„Stellen Sie sich vor, Sie sind Teil einer polizeilichen Ermittlungsgruppe gegen Kinderpornografie. Ihre Aufgabe besteht darin, Beweise zu sichern und die Täter zu identifizieren. Tagtäglich stoßen Sie im Darknet und in Chats auf schrecklichste Verbrechen. Sie sehen verletzte und erniedrigte Opfer und Sie schauen zu, wie sich Täter mit ihren Schandtaten brüsten. Natürlich sind Sie für Ihre Arbeit gut ausgebildet, müssen Sie Ihre psychische Stabilität regelmäßig unter Beweis stellen. Und trotzdem: Was würde das mit Ihnen anstellen? Wie könnten Sie schlafen? Was von dem Erlebten tragen Sie in Ihre Familie? Wie können Sie ein glückliches Familienleben führen?“
Die Fragestellungen, mit denen Monsignore Wolfgang Bender, Polizeidekan im Erzbistum Paderborn, die Notwendigkeit der Polizeiseelsorge erklärt, sind drastisch. Ausgedacht ist das Beispiel nicht. Im Netzwerk Psycho-soziale Unterstützung (PSU) sind Seelsorgerinnen und Seelsorger in sogenannten KiPo-Supervisionsgruppen aktiv. KiPo steht für Kinderpornografie.

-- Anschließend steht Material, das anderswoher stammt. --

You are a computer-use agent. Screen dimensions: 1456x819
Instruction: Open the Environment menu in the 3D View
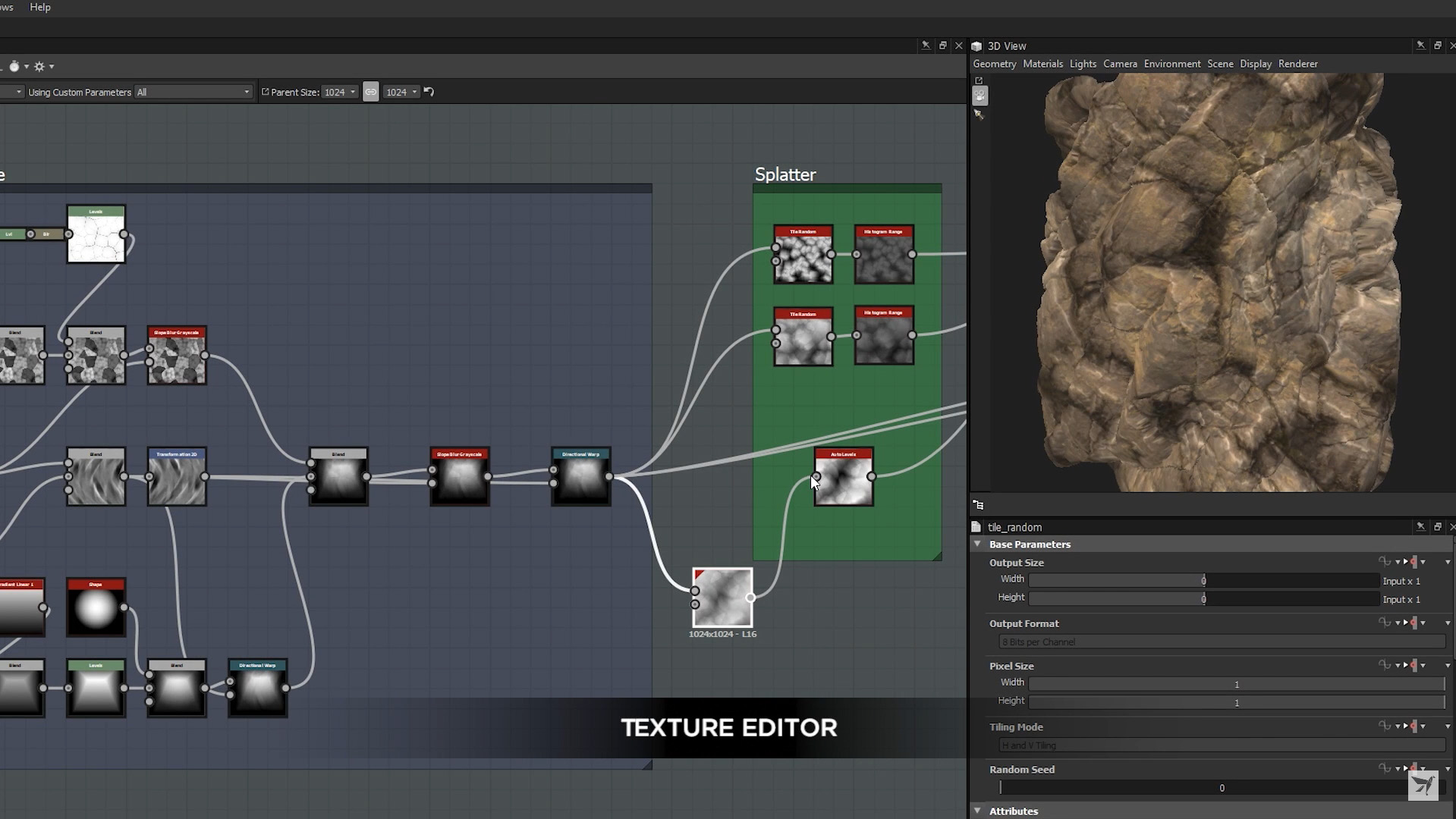tap(1171, 64)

Kinderpornografie ist ein besonders beklemmendes Ermittlungsfeld, aber nur eines unter vielen. Doch auch abseits von dieser Extremform der Kriminalität oder von Sondersituationen mit Schusswaffeneinsatz ist der normale Polizeialltag voller Belastungssituationen: Polizeibeamte erleben häufig, wie Menschen bei Unfällen verletzt, verstümmelt und getötet werden. Dann lautet die schwere Aufgabe, die Nachricht den Angehörigen zu überbringen. Durch direktes Erleben oder durch Erzählen werden Polizistinnen und Polizisten, aber auch Verwaltungskräfte in den Polizeirevieren regelmäßig zu Zeugen von Gewalt und Selbstverletzung, von Alkohol- und Drogenabhängigkeit, von Diebstahl und Betrug, vom Scheitern von Hoffnungen und Plänen. Das zeigt Wirkung. Wenn sich hinter jeder Tür, auch der an einer bürgerlichen Fassade, ein moralischer Abgrund auftun kann, ist es nicht einfach, in allen Situationen Freund und Helfer zu sein. Auch Polizistinnen und Polizisten brauchen starke Freunde und Helfer. Der stärkste von allen: Gott.